2.4km
^ x)
Fell asleep on my chair just now T_T
I think maybe updating and replying to mails will wake me up.
Replying to Simraan's offline-messages sure woke me up and got me thinking xD Congratulations Simraan!
Had 2.4km run today. Boo.
I'm amazed and pleased to say that: I PASSED.
A SUPER BORDER PASS.
I didn't really bother willing myself on in the first few rounds. So 7 rounds in a span of 16-17 minutes. The last round? HAHA, you guess it. It was finally coming to an end, and if I wanted to pass this, I gotta do something right? So I forced my willpower to WAKE UP and that got me sprinting. Not really, actually, I just ran instead of jog, and nearing the end, I half-sprinted. I mean, when you're really tired, there's no way you can sprint to the maximum.
Thus, I finished the last round in about 1 minute.
Oh man, I sure have the knack for distributing my time.
Ask Chrystabel, and she'll confirm that I stop almost at every round. At one round, I stopped to ask how many rounds I ran. I actually stopped for almost10 seconds. Many people can account for that.
Anyway, I have weird ways of dealing with 2.4km runs every year, so this is my weird way?
Somone should have taken my photo; sure would have the want-to-die-but-can't-die face.
Leong Yew sort of suan-ed me? "Michelle!!! E you know. It's an E." Whatever whatever.
So yeah, he placed first in the whole class, the only guy with an A for his 2.4km run -.-" YAH, AND I KNOW YOU CAN DO 15 PULL-UPS o.o
Instead of congratulating him, I actually laughed at him?
His aim was 8 minutes, so he was late by 2 minutes+.
But it's okay, by saying discouraging stuff like that, I'm actually using one of literature's techniques... but won't say specifically what it is ;)
^ Found this when I was digging through all the certificates etc to find my electone ones for the SGC form. The report book from my primary school in Indonesia!!!!!!!!
^ Honestly, I don't understand half the thing written there, but I do understand that it's a scale of 10, and I got mostly 8. MICHELLE!!! LOOK AT YOU, SO INNOCENT IN PRIMARY SCHOOL, SO WHAT HAPPENED??????
^ After digging SO much, I only found my Grade 7 certificate. I really wanna vent my frustation on something, cause I can't find my Grade 6 Examination cert. That's more recent, and will leave a better impression. Anyway, look at my hearing grade.
Melody: B
Accompany;pghaokoi(can't spell): A
I remember clearly, even though i lost the cert, that I got a C or D for my hearing in Grade 6.
Is that enough proof about sound pollution in Singapore?
"There is beauty in destruction, just as there is destruction in beauty."
Like that I'd rather be a very destructed person, because it'll mean I'm still beautiful?

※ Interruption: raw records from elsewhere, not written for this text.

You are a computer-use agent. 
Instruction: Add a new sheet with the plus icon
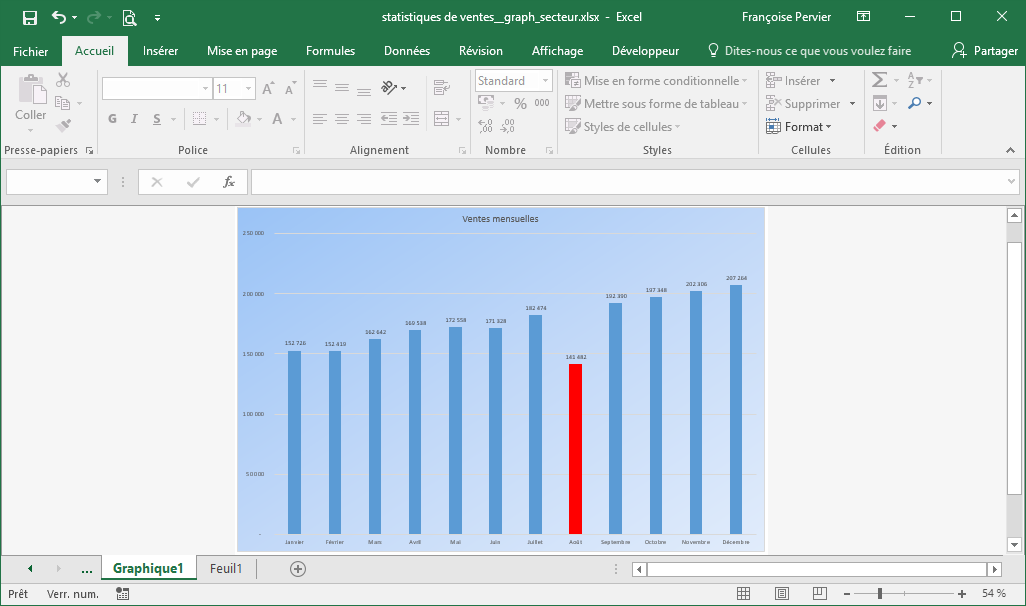(x=297, y=569)
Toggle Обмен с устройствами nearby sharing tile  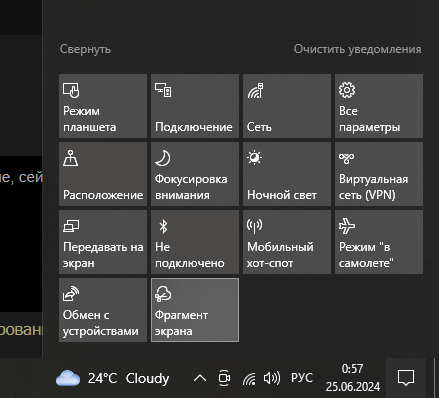(x=103, y=310)
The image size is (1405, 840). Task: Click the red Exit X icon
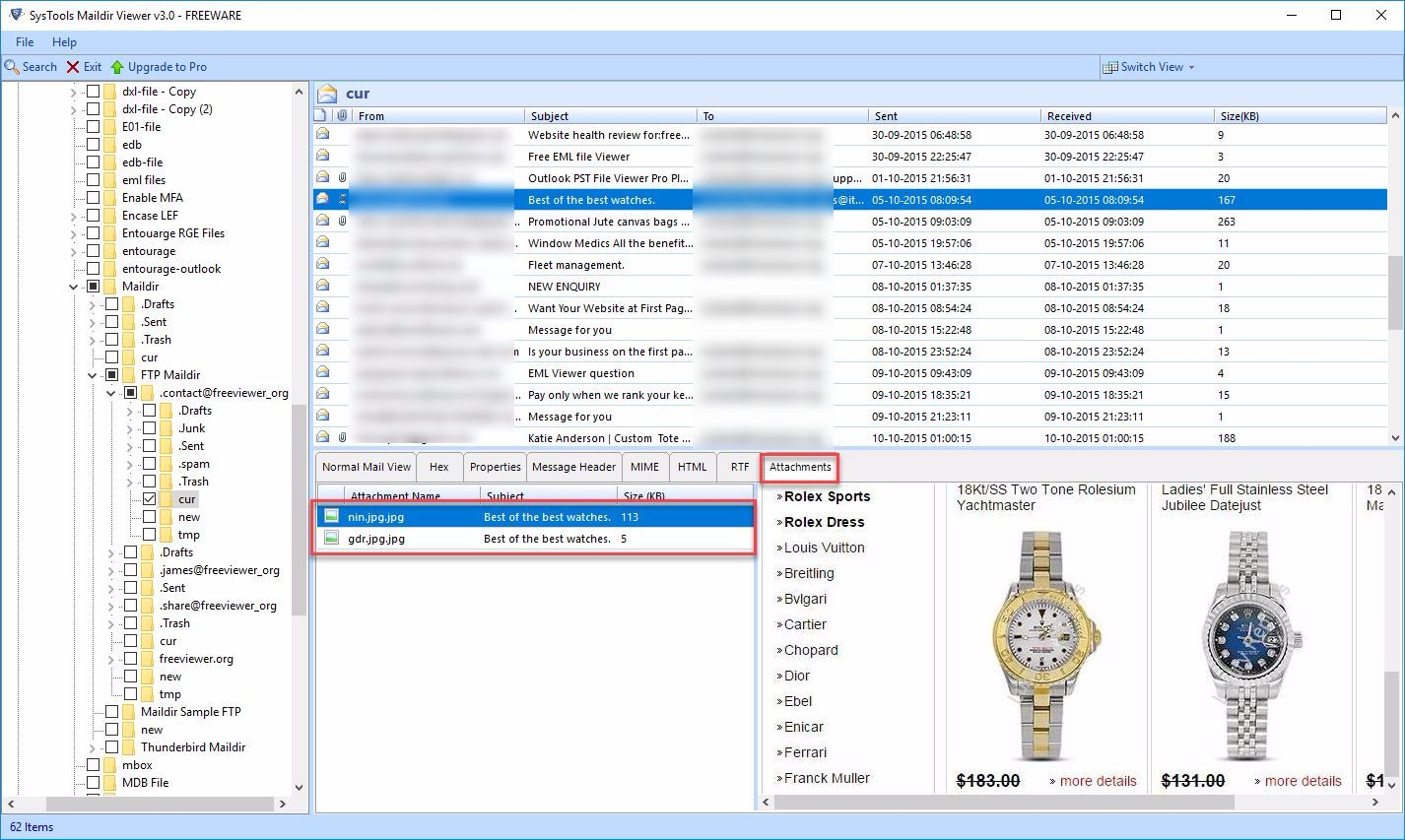tap(73, 67)
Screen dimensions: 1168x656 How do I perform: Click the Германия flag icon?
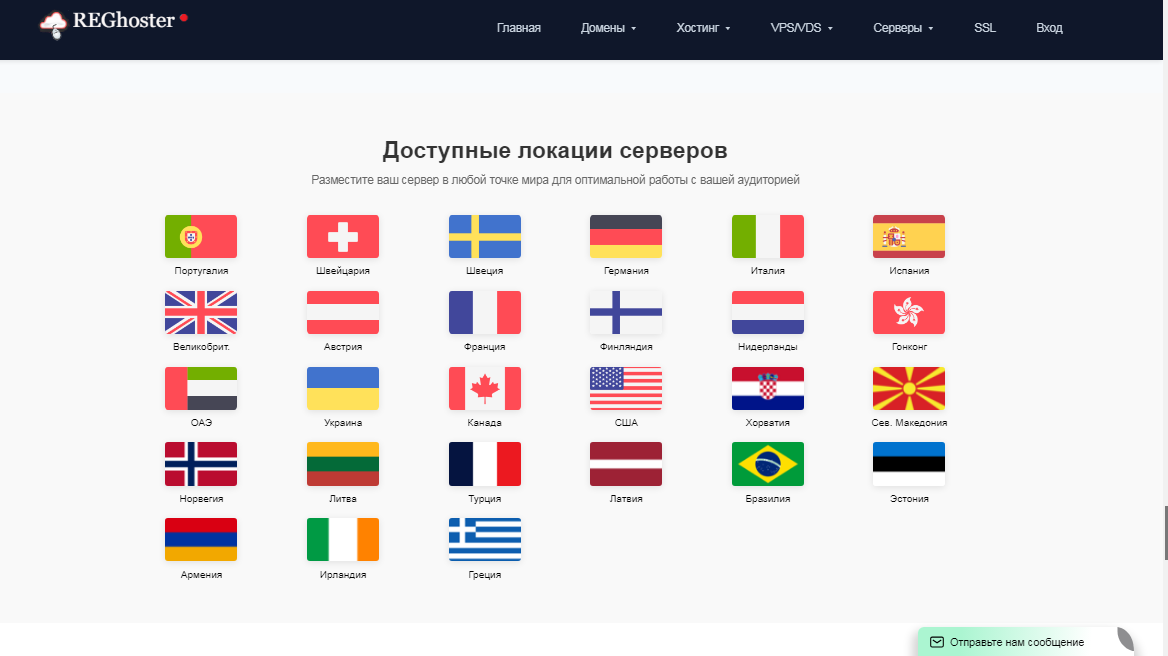pyautogui.click(x=626, y=237)
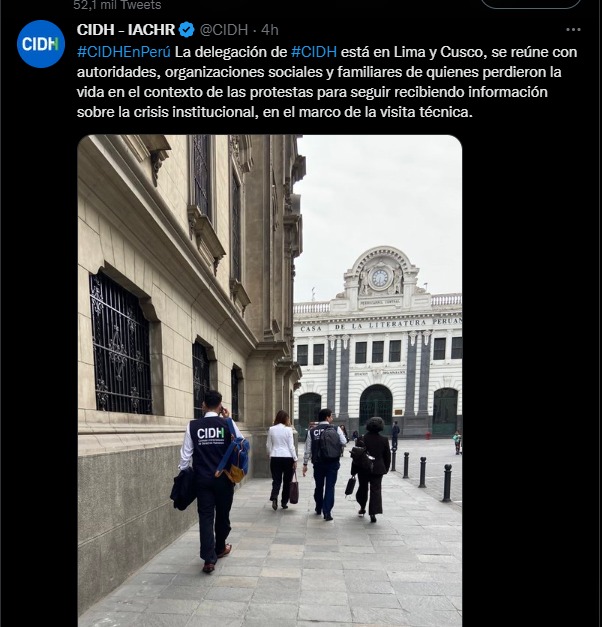Click the black bollards on the sidewalk
Screen dimensions: 602x627
pos(422,476)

Mr Latiff, you did a nice job into making me ponder :D
But I'll still remember your words, that some people think so much, philosophise and analyze so much about life, that they forgot to live their own, which was why he keeps telling us about his very very hilarious family.
I'll keep that in mind for the rest of my life :) Thank kew yew teacher.

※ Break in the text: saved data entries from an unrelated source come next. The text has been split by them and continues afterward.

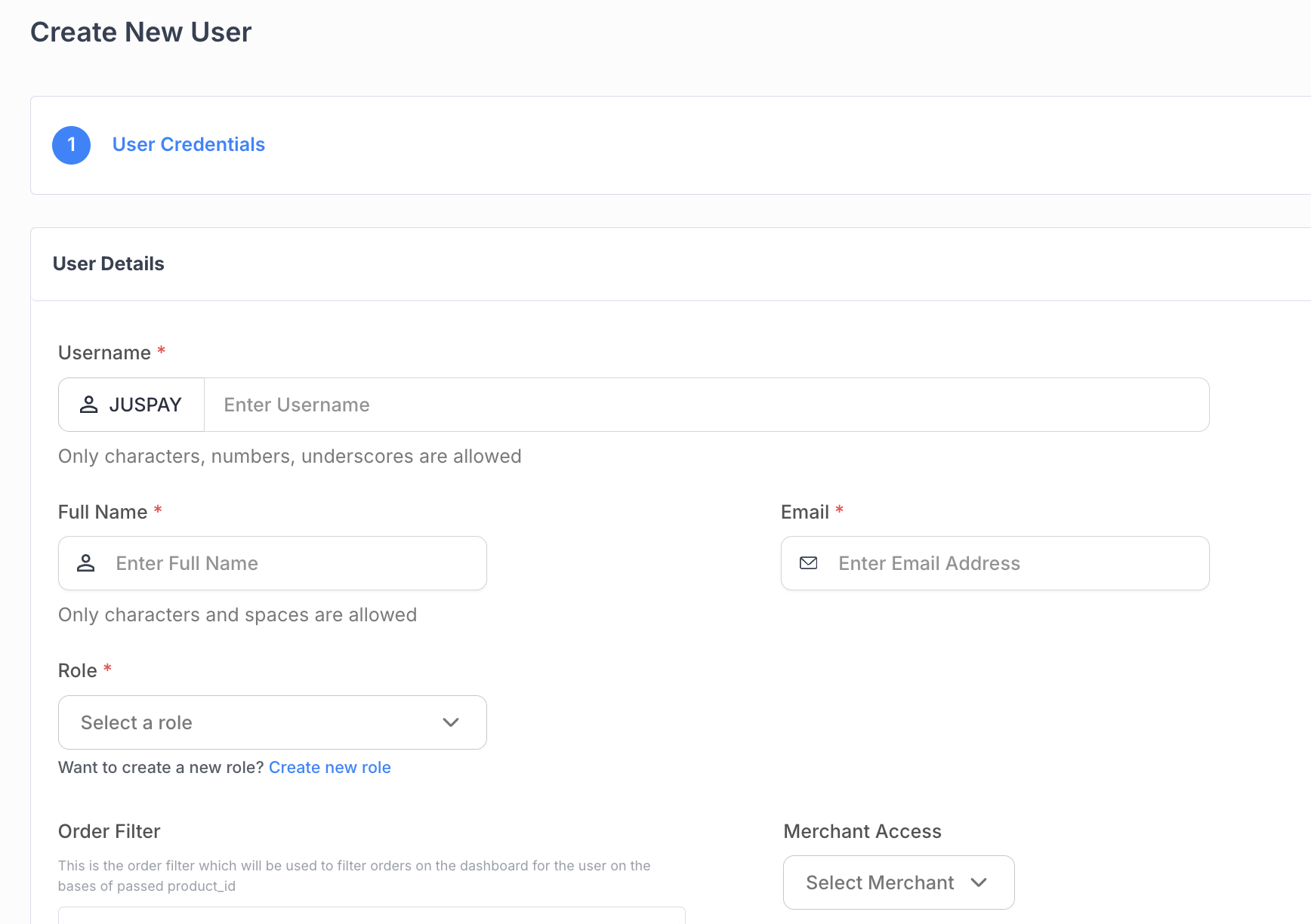This screenshot has height=924, width=1311.
Task: Open the Select Merchant dropdown
Action: point(898,882)
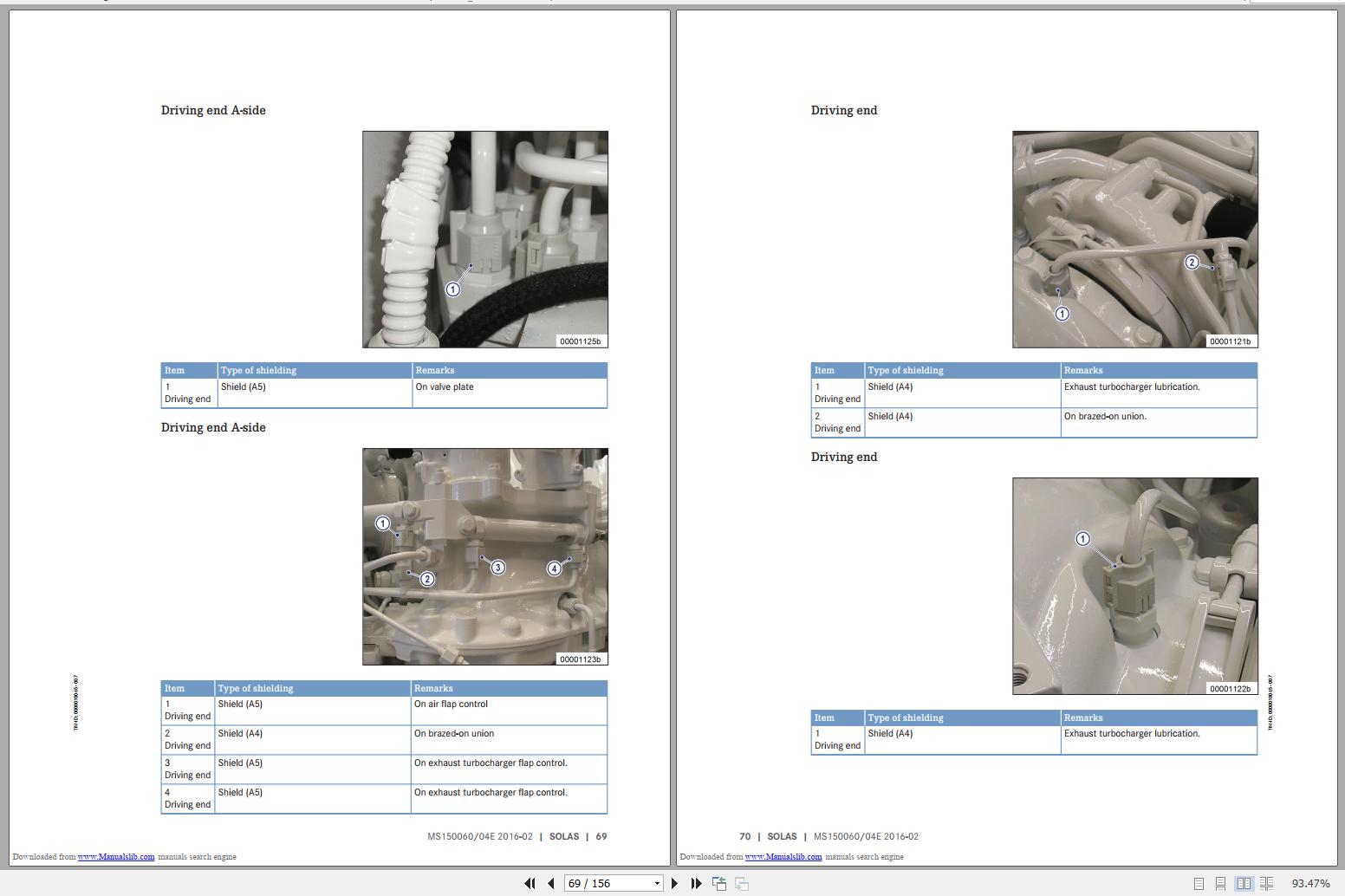This screenshot has height=896, width=1345.
Task: Click photo 00001122b on page 70
Action: coord(1134,586)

Today's lit class was so weird. Mr Latiff said that it's necessary to have characters like the guys, and even one like Jack who tells the weirdest jokes o.o AND AND, it's necessary even to have people who don't hand up homework (*cough* yours truly here).
It's been the same for last year's generation, and I believe, for all the past generations and the future ones to come.

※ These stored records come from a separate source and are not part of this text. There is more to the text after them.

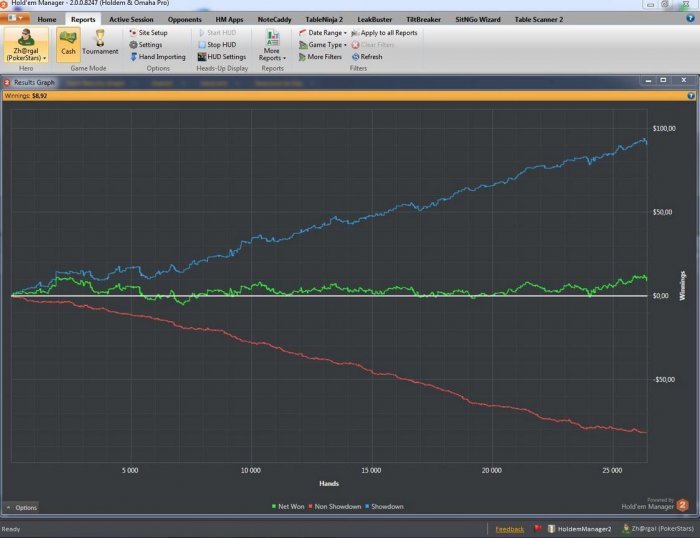This screenshot has height=538, width=700.
Task: Click Apply to all Reports button
Action: tap(384, 33)
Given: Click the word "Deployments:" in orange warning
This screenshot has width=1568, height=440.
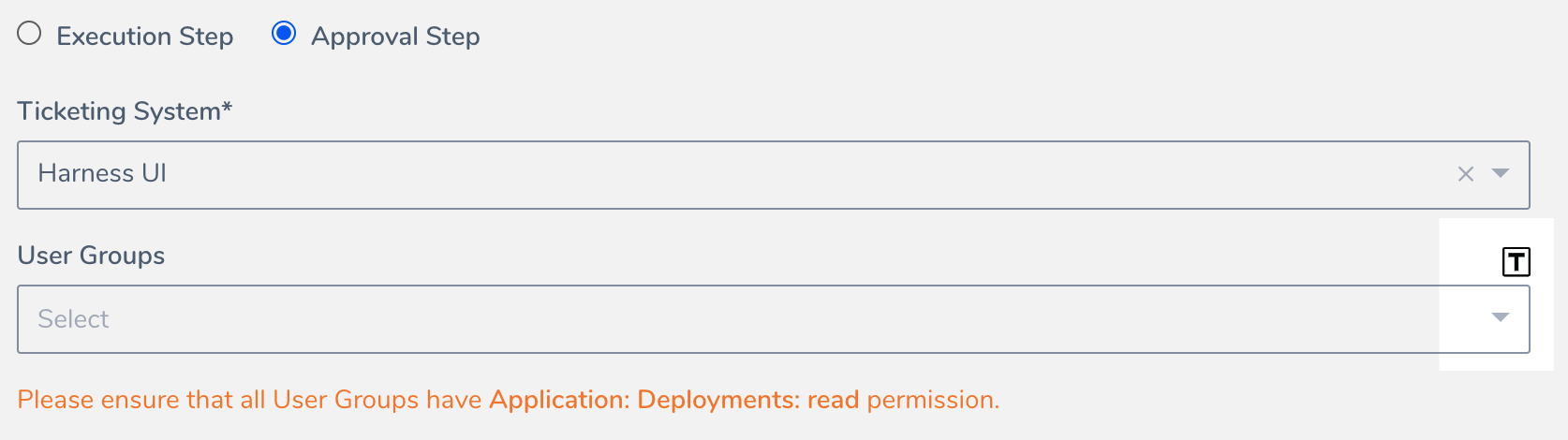Looking at the screenshot, I should pos(718,401).
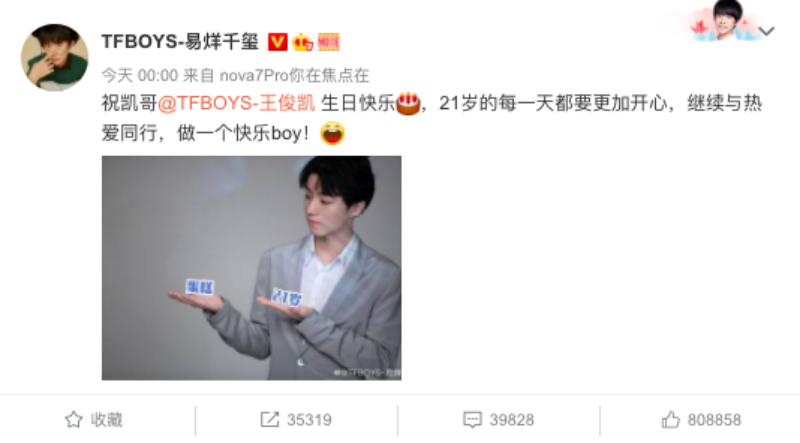This screenshot has width=800, height=443.
Task: Open the 今天 00:00 timestamp link
Action: 140,76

He said our characters sometimes determine our responses to literature.
Which technically means I'm supposed to give very boring responses?
Noticably, I've been seeing 9:11pm much more often than 4:44pm. And 5:55pm too. Tell me, am I just thinking too much? o.o
Won't deny it, I've been seeing 9:11 every day when I look at my handphone clock.
And everywhere else too.
Had a talk with Vanessa, Melina and Chrystabel today. All of us agreed that, some people would really want to say hello and chat with you, but truth is, they don't trust you.
I've had plenty of that, and I've grown to accept it. I can be really close to someone, get along well, but in the end, I'm not someone they'd share with, and sometimes, they're not people I'd share with either.
So far, I've only shared so much with Ruo Nan, Leong Yew, Aashna, ocasionally Debby and Simraan. Debby the Vhan... I always have this feeling that she's going through a lot, and I don't want to keep whining and add any more pressure.
Maybe in the future, I'd grow to trust other people more.
Truth is, S personality people are most afraid of the loss of security. Once they trust someone, it'll be so hard to fix if the trust is broken.